*WHAT YOU NEED TO DO*
Shift the items in the part that opens with the line containing "Katalog główny (55, 97)" and closes with the line containing "Wyszukiwanie zaawansowane (46, 141)", both included: give those lines again, requests included, with 148 added to every number in the click coordinates.

----

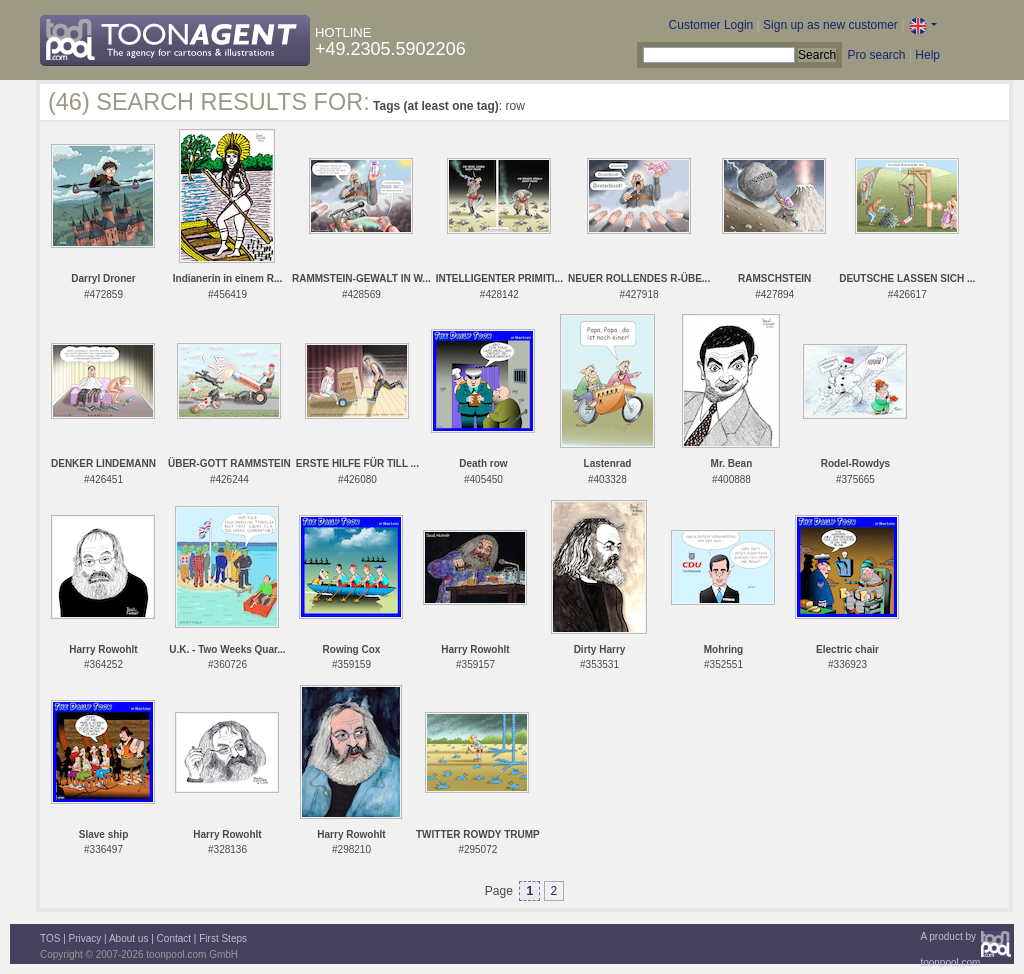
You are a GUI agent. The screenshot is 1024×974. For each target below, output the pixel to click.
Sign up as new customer (830, 25)
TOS (50, 938)
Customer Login (711, 25)
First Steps (223, 938)
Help (927, 55)
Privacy (85, 938)
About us (128, 938)
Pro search (876, 55)
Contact (174, 938)
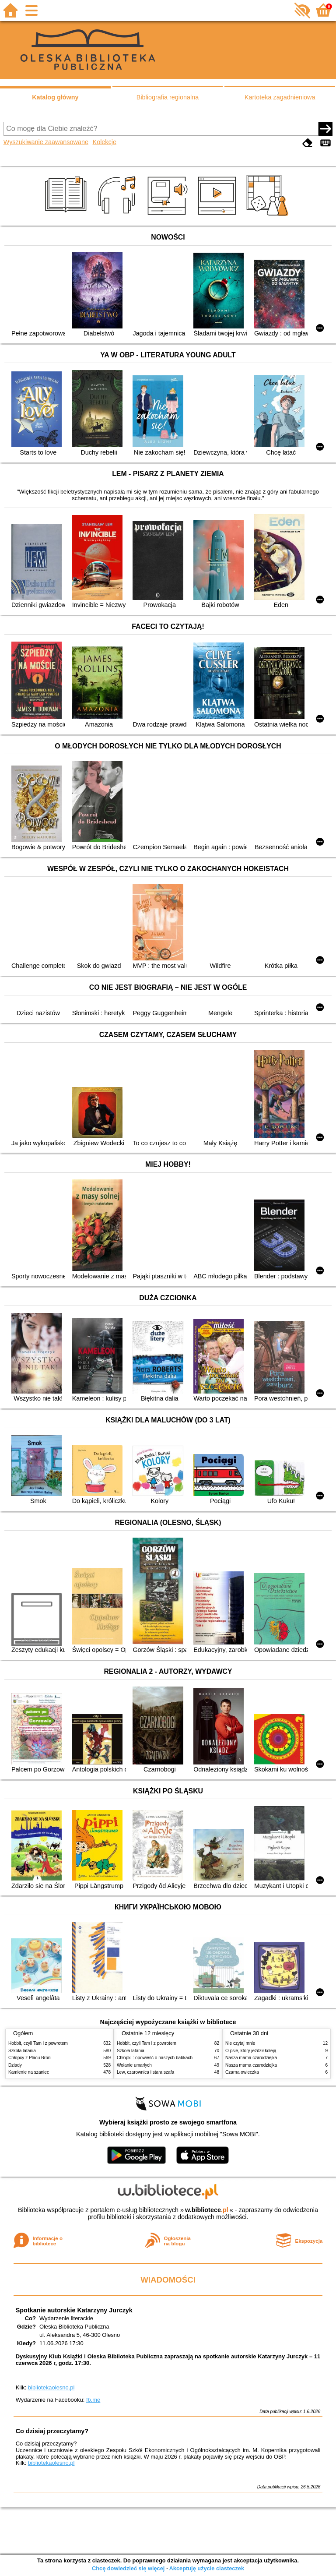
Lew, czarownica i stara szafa (145, 2072)
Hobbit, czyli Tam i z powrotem (38, 2043)
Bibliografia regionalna (167, 97)
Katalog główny (55, 97)
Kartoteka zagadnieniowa (280, 97)
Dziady (15, 2065)
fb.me (93, 2399)
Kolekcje (104, 141)
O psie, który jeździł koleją (250, 2050)
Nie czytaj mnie (240, 2043)
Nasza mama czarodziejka (251, 2057)
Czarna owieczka (242, 2072)
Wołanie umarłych (134, 2065)
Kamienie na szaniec (28, 2072)
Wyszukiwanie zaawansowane (46, 141)
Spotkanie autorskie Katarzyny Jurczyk (74, 2310)
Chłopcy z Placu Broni (30, 2057)
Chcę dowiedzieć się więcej (128, 2568)
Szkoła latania (22, 2050)
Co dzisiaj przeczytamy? (52, 2431)
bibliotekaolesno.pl (51, 2387)
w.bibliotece (206, 2209)
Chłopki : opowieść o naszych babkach (154, 2057)
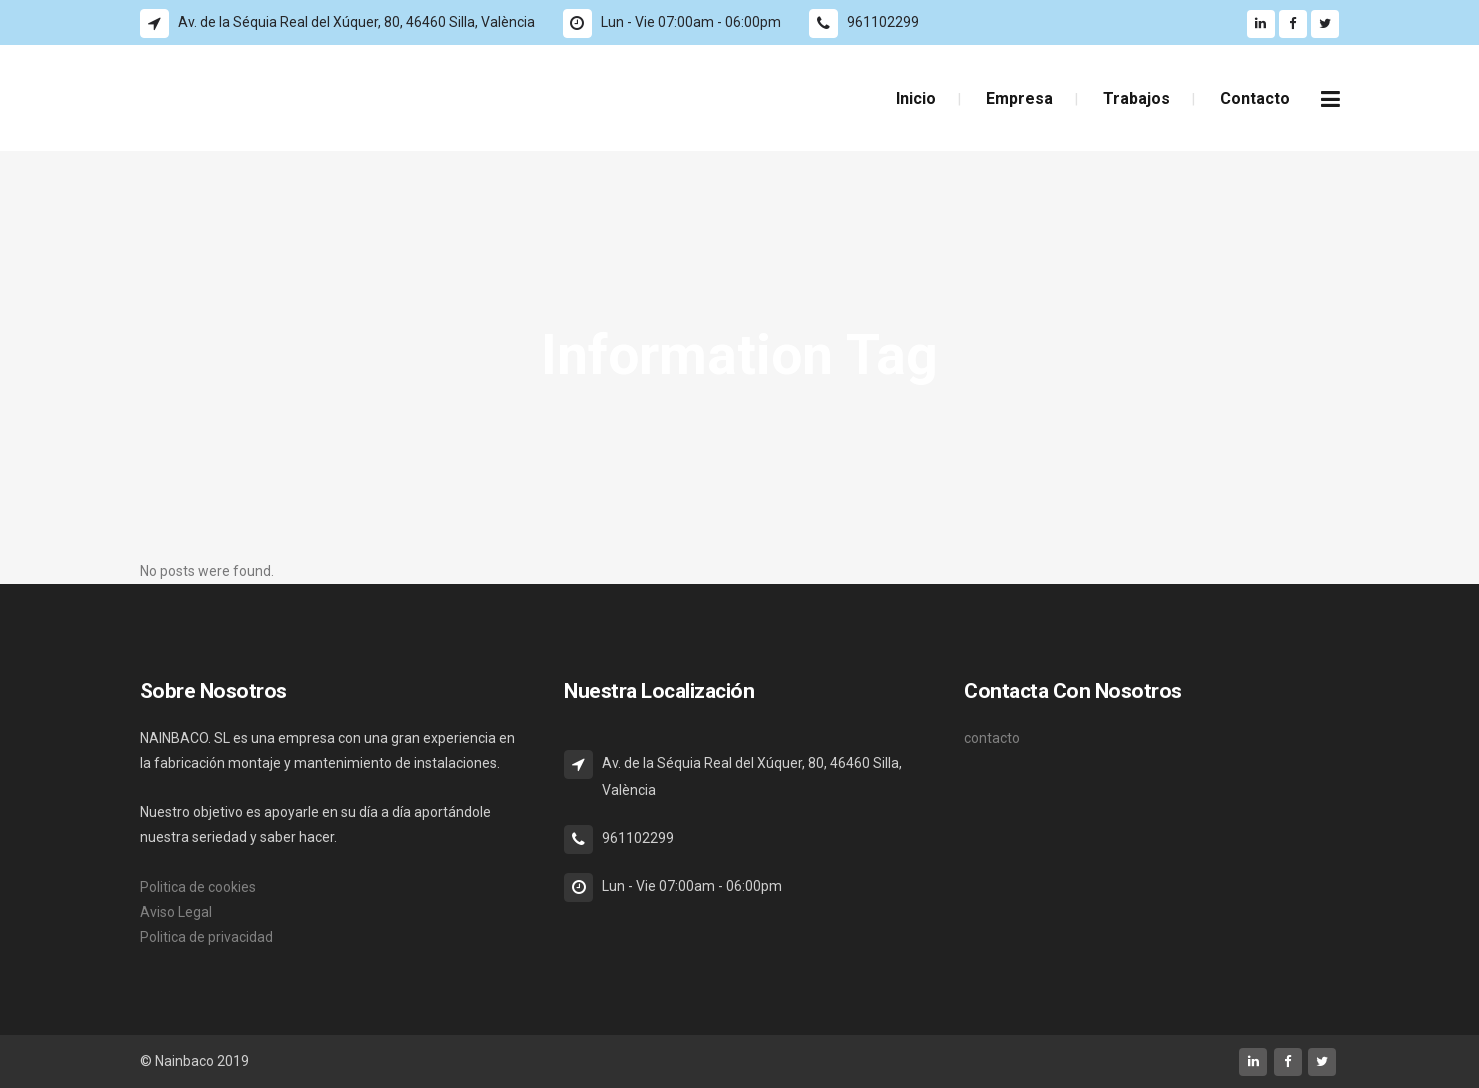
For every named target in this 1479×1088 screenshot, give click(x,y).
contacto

----

*ANSWER FOR THE TASK*
Katalog główny (203, 245)
Kartoteka zagadnieniowa (428, 245)
Dziady (163, 2213)
fb.me (241, 2547)
Kolekcje (252, 289)
O psie, który jeździł koleją (398, 2198)
Nie czytaj mnie (388, 2191)
Nasza mama czarodziejka (399, 2205)
Czarna owieczka (390, 2220)
Wołanie umarłych (282, 2213)
Kamienie na szaniec (176, 2220)
Wyszukiwanie zaawansowane (194, 289)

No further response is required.